--- Lista zadań ---
**A.** Odpowiedz na podstawie tekstu o Robercie Durście:
(i) Jakiego dnia zmarł Robert Durst?
(ii) W jakim miesiącu i roku urodził się jego dziadek Józef?
(iii) Z iloma dolarami Józef wyjechał z Gorlic do Stanów Zjednoczonych?
**B.** Zapisz bez żadnych zmian wiersze do opracowania, od pierwszego z nich aż do wiersza z „point(510,206)” włącznie.

--- Fragment tekstu ---
━━━━━━━━━━━━━━━━
A A+ A++

Dziś opowieść, która z pewnością zainteresuje wielu z Was. Robert Durst: multimilioner, dziedzic fortuny i morderca. W tle zaś nasze miasteczko i historia jego rodziny, która doskonale wpisuje się w schemat marzeń o wyjeździe za ocean i zrobienia oszałamiającej kariery.

 

Niemal dokładnie cztery miesiące temu, 10 stycznia 2022 roku zmarł Robert Durst. Nie znaliście go? Rzeczywiście, okazji do spotkania z nim mogliście nie mieć, w końcu to amerykański multimilioner, ale i (anty)bohater pewnego skandalu: morderstwa. A właściwie trzech.

Jak do tego doszło i jaki związek ma Robert Durst z naszym regionem?

 

Amerykański sen, który zaczął się w Gorlicach

Jeśli kiedykolwiek śniliście o tym, by rzucić wszystko, wylecieć do USA i tam zrealizować swój amerykański sen, swoje od zera do milionera, z pewnością szybko pojawiły się osoby, które zechciały ochłodzić Wasze zapędy. W końcu:

takie historie już się nie zdarzają!

 

Co jakiś czas media zostają jednak przepełnione opowieściami o młodych, zdolnych i niezwykłych osobach, które zawojowały rynek bądź scenę kulturalną. Któż nie chciałby stać się taką osobą?

Marzenie Józefa (a właściwie Josefa) z Gorlic o wyjeździe i zmianie swojego życia było podobne: chciał po prostu lepszego życia dla siebie i swoich najbliższych. Miał odwagę, by wziąć sprawy w swoje ręce i zaryzykował. O tym, że ma żyłkę do interesów, dowiedział się dopiero później.

 

Dziadek Józef stał się Josephem

Józef był dziadkiem Roberta. Narodził się w styczniu 1882 roku w żydowskiej rodzinie na terenie Austro-Węgier. Przez pierwszych 20 lat swojego życia poznawał region Gorlic i jak podają anglojęzyczne źródła, to właśnie z Gorlic wyjechał w 1902 roku z trzema dolarami w ręku, by rozpocząć nowe życie w Stanach Zjednoczonych.
━━━━━━━━━━━━━━━━
--- Wiersze do opracowania ---
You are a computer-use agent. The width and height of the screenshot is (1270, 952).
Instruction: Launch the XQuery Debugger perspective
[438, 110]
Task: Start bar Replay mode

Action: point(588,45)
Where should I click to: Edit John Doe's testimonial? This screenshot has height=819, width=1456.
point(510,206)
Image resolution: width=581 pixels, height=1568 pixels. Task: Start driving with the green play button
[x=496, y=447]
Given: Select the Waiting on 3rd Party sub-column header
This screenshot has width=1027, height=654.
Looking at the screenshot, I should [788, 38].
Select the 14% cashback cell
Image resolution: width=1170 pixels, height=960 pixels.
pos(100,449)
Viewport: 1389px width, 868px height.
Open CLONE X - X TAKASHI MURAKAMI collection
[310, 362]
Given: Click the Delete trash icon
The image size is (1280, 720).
━━━━━━━━━━━━━━━━
--- Odpowiedzi ---
**A.**
(i) 10 stycznia 2022 roku.
(ii) W styczniu 1882 roku.
(iii) Z trzema dolarami.

**B.**
You are a computer-use agent. The width and height of the screenshot is (1270, 952).
Instruction: Launch the XQuery Debugger perspective
[438, 110]
Task: Start bar Replay mode

Action: point(588,45)
Where should I click to: Edit John Doe's testimonial? This screenshot has height=819, width=1456.
point(510,206)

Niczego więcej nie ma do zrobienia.